The use of molecular data, broadly defined as including molecules and molecular reactions, to study relationships among species has a long history that started in the late 19th century.Footnote 17 In this section I focus on developments in the field of molecular evolution that emerged in the 1960s at the interface of molecular biology, biochemistry, evolutionary biology, biophysics and studies on the origin of life, and exobiology (Suárez-Díaz 2009). Since the time of its origination, the field was characterized by an ongoing process of quantification and automation. However, in the 1960s, sequencing a complete protein was a time-consuming and difficult procedure, so that protein sequences could not yet be used for quantitative analysis (Suárez-Díaz 2014). The first fully automated sequencing machine, called “sequenator,” was developed by Pehr Edman in the late 1960s (García-Sancho 2012). As sequencing automation had started with proteins, it is not surprising that the first computer-generated phylogenetic trees were also based on protein structure (Hagen 2001).Footnote 18

Molecular evolutionists who followed a comparative approach were interested in using molecular characters to study relationships among species and reconstruct phylogenetic relationships. Emile Zuckerkandl and Linus Pauling, who introduced the concept of the molecular clock at a conference in 1964, belonged to this group of researchers.
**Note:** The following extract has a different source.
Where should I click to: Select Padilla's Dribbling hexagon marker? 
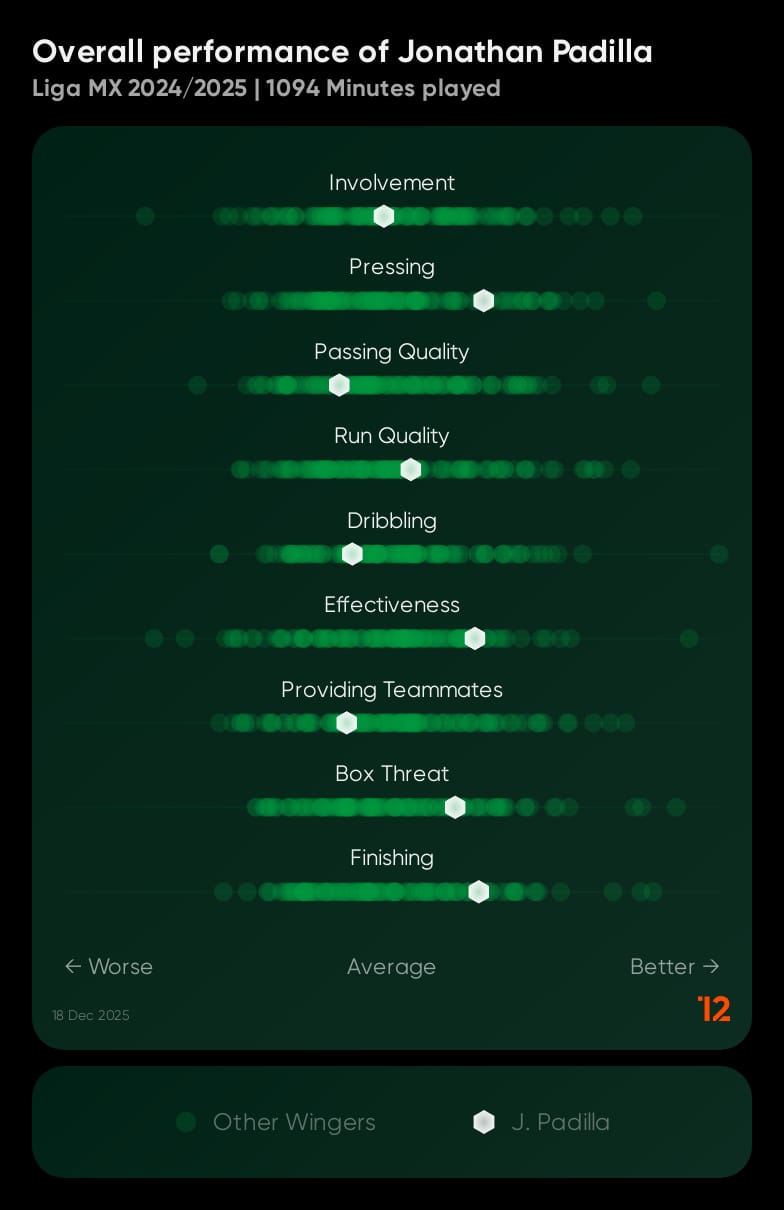pyautogui.click(x=352, y=554)
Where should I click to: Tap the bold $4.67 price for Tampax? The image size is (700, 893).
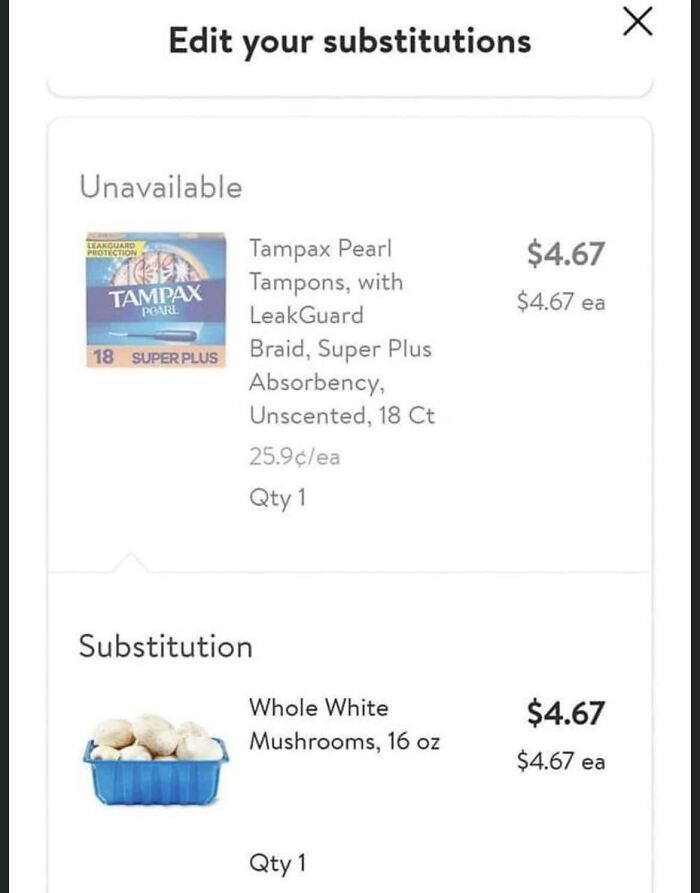click(x=565, y=254)
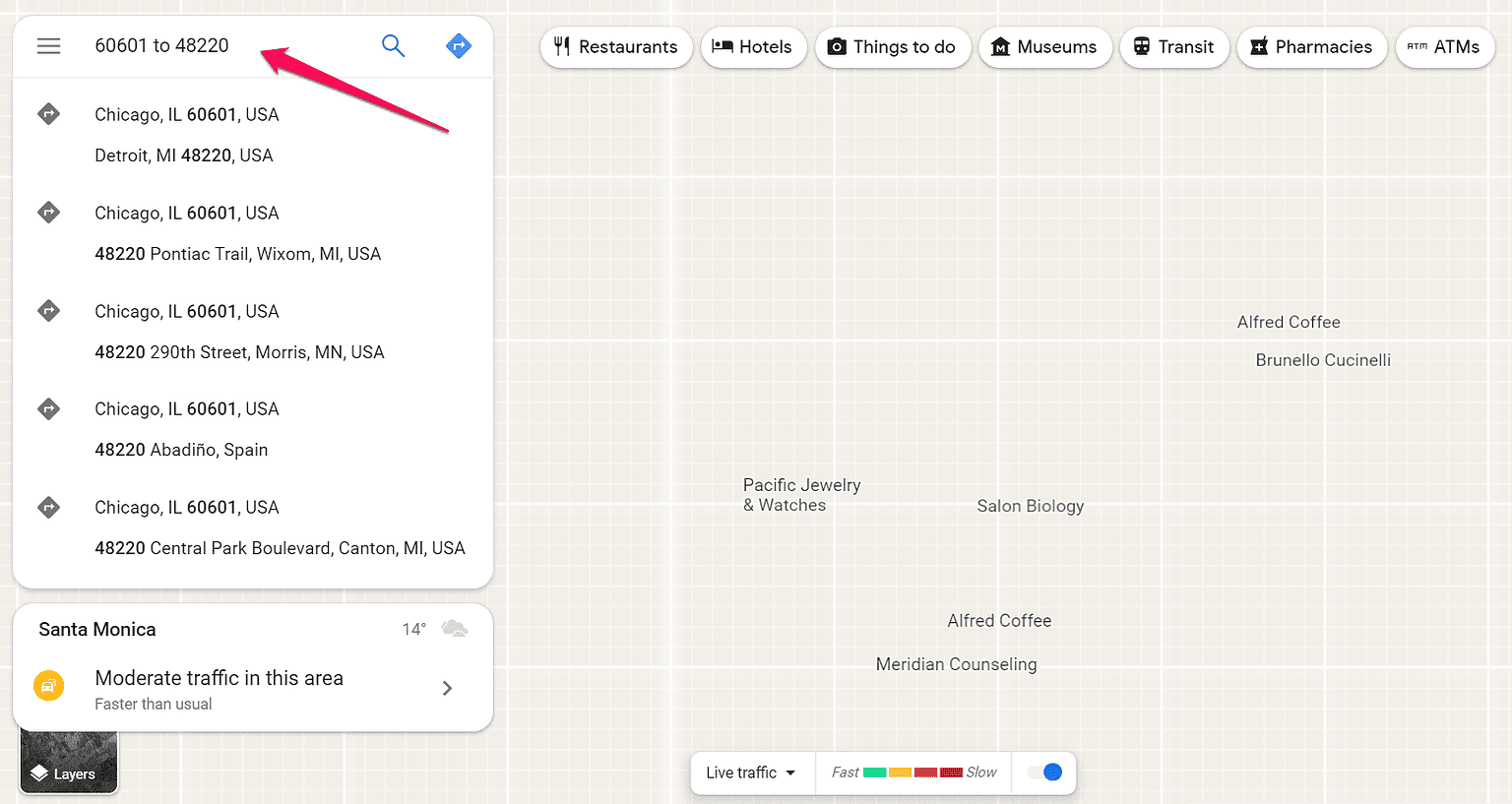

Biochemists Emanuel Margoliash and Walter Fitch shared this comparative approach. Mainly because of his important contribution to developing algorithms for the inference of molecular phylogenies, Fitch is considered the founder of molecular phylogenetics (Atchley 2011). Fitch and Margoliash published their computer-generated molecular phylogenetic tree in 1967. However, the first computer-generated molecular phylogenetic tree was published by physical chemist Margaret Dayhoff and mathematician Richard Eck in 1966 (Hagen 2001). Two equally important pioneers in the field of molecular phylogenetics, population geneticist L. L. Cavalli-Sforza and statistician A. W. F. Edwards, constructed the first computer-generated molecular phylogenetic tree for human populations published in 1967 (Cavalli-Sforza and Edwards 1967). These researchers’ primary interest was the study of molecular evolution and none of them had been trained in taxonomy, so they were not particularly concerned with theories of biological classification.Footnote 19 In the early days of molecular evolution, most of these researchers were not aware of the ongoing conflicts between proponents of numerical taxonomy, evolutionary taxonomy, and cladistics. Their computational approaches therefore did not map neatly onto one of the different schools of systematics (Hagen 2001). Cavalli-Sforza and Edwards, however, explicitly discuss the relation of their work to taxonomy, particularly to numerical taxonomy. They state, “[a]lthough data suitable for our type of evolutionary study may seem to be largely taxonomic, it should be noted that the aim of this work is not the same as that of taxonomy, as the word is normally understood […]; in particular, ‘numerical taxonomy’ […] is not primarily concerned with phylogeny, and the fact that the techniques to be described here and those of numerical taxonomy both involve the treatment of ‘taxonomic’ data should not be allowed to mask the differences between them, either at the logical or methodological levels” (Cavalli-Sforza and Edwards 1967, pp. 550–551).Footnote 20

Although both numerical taxonomists and molecular evolutionists followed a quantitative approach, Cavalli-Sforza and Edwards clearly distanced themselves from the theoretical foundations of numerical taxonomy. Interestingly, but not surprisingly, Sneath and Sokal (1973) embraced the new approaches from molecular evolution and presented them as if they were part of the broader program of numerical taxonomy. In their chapter “Numerical Approaches to Cladistic Analysis” the approaches by Edwards and Cavalli-Sforza, Camin and Sokal, Farris and his collaborators, Fitch and Margoliash and Dayhoff are all mentioned in the first paragraph. This way of presenting their research does not clarify the underlying conceptual differences and leaves the reader with the impression that these are simply different methods of numerical taxonomy. It is true, that “[m]athematically, the computational approaches used by molecular evolutionists could be considered extensions of numerical taxonomy” (Hagen 2001, p. 303), but this description ignores the different disciplinary contexts of their origin. The distinctions between systematics and molecular evolution became even more blurred when molecular data began to dominate phylogenetic analysis in the 1980s.Footnote 21 In molecular evolution sequences started to dominate over experimental techniques due to technological advancements, particularly the automation of sequencing (Suárez-Díaz 2014). Only then it was possible to generate a sufficient amount of digitized data for sophisticated statistical analysis.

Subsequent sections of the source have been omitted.